Abstract
Background and purpose — Although plating is considered to be the treatment of choice in distal tibia fractures, controversies abound regarding the type of plating for optimal fixation. We conducted a systematic review to evaluate and compare the outcomes of locked plating and non-locked plating in treatment of distal tibia fractures.
Patients and methods — A systematic review was conducted using PubMed to identify articles on the outcomes of plating in distal tibia fractures that were published up to June 2012. We included English language articles involving a minimum of 10 adult cases with acute fractures treated using single-plate, minimally invasive techniques. Study-level binomial regression on the pooled data was conducted to determine the effect of locking status on different outcomes, adjusted for age, sex, and other independent variables.
Results — 27 studies met the inclusion criteria and were included in the final analysis of 764 cases (499 locking, 265 non-locking). Based on descriptive analysis only, delayed union was reported in 6% of cases with locked plating and in 4% of cases with non-locked plating. Non-union was reported in 2% of cases with locked plating and 3% of cases with non-locked plating. Comparing locked and non-locked plating, the odds ratio (OR) for reoperation was 0.13 (95% CI: 0.03–0.57) and for malalignment it was 0.10 (95% CI: 0.02–0.42). Both values were statistically significant.
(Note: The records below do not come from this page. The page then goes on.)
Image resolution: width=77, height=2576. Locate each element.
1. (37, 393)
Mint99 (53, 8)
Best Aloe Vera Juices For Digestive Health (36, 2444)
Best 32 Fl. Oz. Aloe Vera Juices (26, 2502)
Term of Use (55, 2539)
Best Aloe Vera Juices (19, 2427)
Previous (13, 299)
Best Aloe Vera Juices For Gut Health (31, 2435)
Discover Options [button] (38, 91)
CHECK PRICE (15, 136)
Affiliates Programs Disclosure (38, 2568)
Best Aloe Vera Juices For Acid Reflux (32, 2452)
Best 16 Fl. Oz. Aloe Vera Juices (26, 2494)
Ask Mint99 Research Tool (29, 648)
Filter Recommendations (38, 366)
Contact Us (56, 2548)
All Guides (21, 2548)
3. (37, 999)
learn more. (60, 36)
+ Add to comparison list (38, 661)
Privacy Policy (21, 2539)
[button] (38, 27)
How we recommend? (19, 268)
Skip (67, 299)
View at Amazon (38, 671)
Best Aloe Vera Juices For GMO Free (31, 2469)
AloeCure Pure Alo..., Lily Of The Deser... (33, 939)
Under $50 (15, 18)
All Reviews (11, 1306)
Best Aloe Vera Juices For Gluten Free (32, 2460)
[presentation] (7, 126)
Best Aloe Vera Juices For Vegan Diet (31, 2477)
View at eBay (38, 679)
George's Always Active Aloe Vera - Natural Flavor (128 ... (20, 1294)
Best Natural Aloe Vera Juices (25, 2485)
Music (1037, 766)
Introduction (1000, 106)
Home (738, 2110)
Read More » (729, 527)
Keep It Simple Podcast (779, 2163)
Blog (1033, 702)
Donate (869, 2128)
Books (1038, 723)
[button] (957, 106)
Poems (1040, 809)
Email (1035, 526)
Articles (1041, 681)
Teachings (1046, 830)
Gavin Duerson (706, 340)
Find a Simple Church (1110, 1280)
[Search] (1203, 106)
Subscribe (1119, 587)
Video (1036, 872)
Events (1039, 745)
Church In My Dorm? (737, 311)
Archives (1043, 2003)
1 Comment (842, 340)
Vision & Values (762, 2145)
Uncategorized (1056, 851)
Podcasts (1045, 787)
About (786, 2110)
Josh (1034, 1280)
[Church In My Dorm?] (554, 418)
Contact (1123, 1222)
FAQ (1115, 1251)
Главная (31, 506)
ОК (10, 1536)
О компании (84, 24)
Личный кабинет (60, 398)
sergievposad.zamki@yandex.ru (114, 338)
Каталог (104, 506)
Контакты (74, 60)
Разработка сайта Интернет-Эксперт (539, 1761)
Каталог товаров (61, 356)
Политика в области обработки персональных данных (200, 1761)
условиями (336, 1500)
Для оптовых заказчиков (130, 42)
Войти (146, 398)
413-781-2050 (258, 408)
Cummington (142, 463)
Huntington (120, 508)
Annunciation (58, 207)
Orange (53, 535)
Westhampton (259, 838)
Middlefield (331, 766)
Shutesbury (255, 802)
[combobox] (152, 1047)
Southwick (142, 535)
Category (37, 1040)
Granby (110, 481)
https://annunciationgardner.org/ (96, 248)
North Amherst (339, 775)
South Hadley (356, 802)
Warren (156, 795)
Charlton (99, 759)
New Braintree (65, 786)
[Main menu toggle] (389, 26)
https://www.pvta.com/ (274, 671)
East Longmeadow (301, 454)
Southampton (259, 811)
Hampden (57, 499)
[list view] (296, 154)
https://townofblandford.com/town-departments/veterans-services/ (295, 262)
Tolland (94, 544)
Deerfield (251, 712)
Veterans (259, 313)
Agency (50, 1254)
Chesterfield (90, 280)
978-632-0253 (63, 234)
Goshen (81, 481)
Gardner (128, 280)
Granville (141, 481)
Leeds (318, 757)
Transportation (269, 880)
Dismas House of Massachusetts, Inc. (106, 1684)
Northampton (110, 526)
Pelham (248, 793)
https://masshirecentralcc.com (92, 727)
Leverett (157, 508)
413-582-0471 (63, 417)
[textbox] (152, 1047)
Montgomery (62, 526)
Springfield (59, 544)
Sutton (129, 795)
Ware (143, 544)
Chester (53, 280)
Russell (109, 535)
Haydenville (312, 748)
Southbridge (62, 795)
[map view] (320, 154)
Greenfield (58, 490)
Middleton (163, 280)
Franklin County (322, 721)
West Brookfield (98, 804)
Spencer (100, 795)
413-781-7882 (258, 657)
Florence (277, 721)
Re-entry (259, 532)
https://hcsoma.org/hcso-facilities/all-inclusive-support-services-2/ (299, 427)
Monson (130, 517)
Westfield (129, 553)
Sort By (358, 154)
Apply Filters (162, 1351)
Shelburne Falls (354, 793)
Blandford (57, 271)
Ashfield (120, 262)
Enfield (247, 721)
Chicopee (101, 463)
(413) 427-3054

Interpretation — This study showed that locked plating reduces the odds of reoperation and malalignment after treatment for acute distal tibia fracture. Future studies should accurately assess causality and the clinical and economic impact of these findings.
The term distal tibia fractures encompasses a broad array of injuries involving the distal metadiaphyseal and metaphyseal region (Court-Brown and McBirnie Citation1995). Given the often diverse fracture patterns, a variety of operative strategies have evolved to treat these injuries, ranging from external fixation (El-Shazly et al. Citation2001, Babis et al. Citation2010) to locked compression plating (Bahari et al. Citation2007, Ahmad et al. Citation2012).
Plating has emerged as a common treatment for these injuries, as they are often too distal for traditional intramedullary nailing. To minimize disruption of the particularly tenuous soft-tissue envelope and periosteal blood supply, minimally invasive plate osteosynthesis (MIPO) was developed (Farouk et al. Citation1999, Hasenboehler et al. Citation2007) and then applied to locked plating (Lee et al. Citation2008).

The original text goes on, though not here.